Begin Record list
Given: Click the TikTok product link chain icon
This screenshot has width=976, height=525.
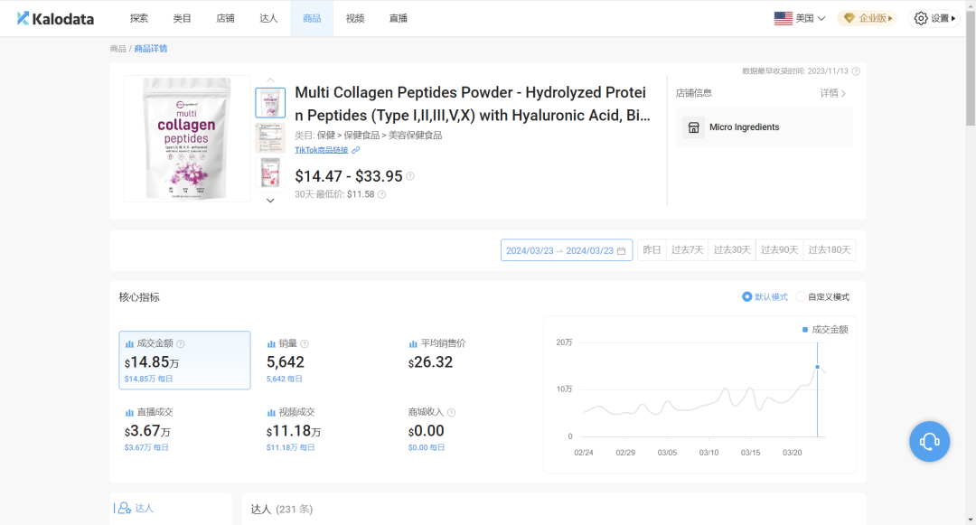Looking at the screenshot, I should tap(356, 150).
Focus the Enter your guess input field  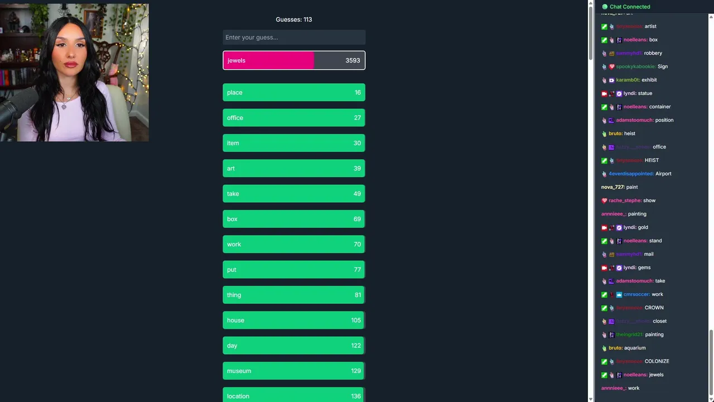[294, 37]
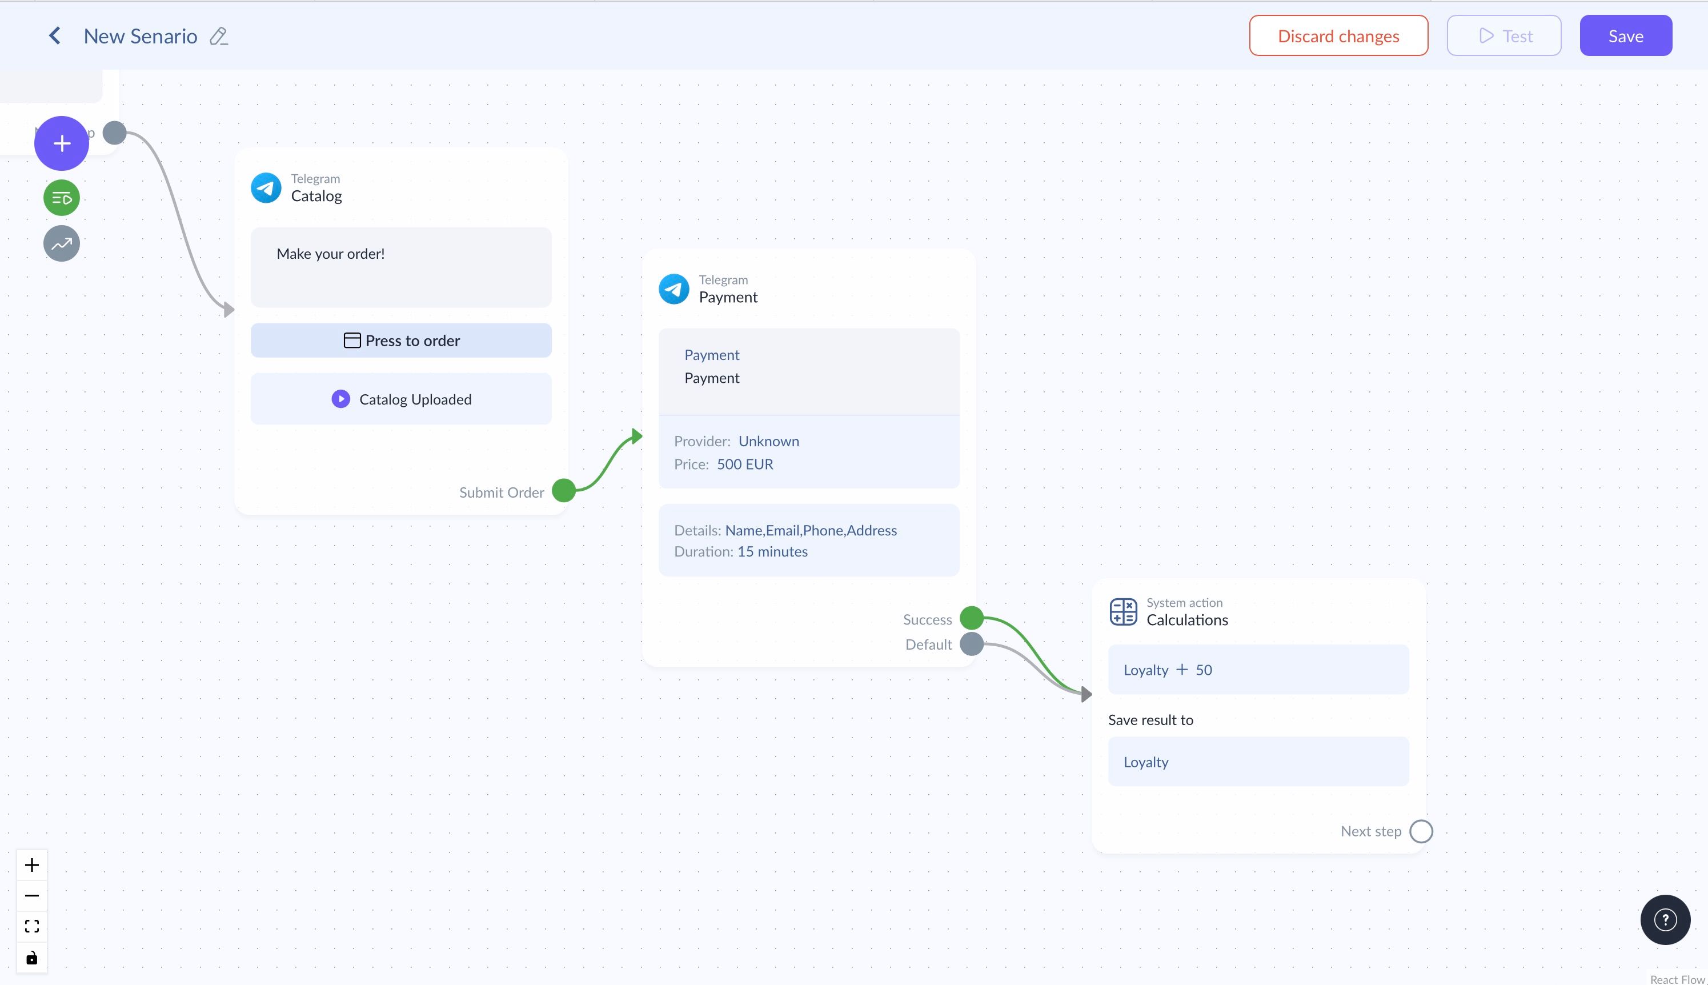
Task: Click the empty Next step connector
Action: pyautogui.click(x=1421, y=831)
End Record list
== What is expected ==
Rewrite the stretch of material from its start through the line containing "Looking at the", replacing "chain icon" with "share icon" and leaving everything else unchanged. Give only that stretch, and omit the pictures.

== Output of the task ==
Given: Click the TikTok product link share icon
This screenshot has width=976, height=525.
Looking at the screenshot, I should tap(356, 150).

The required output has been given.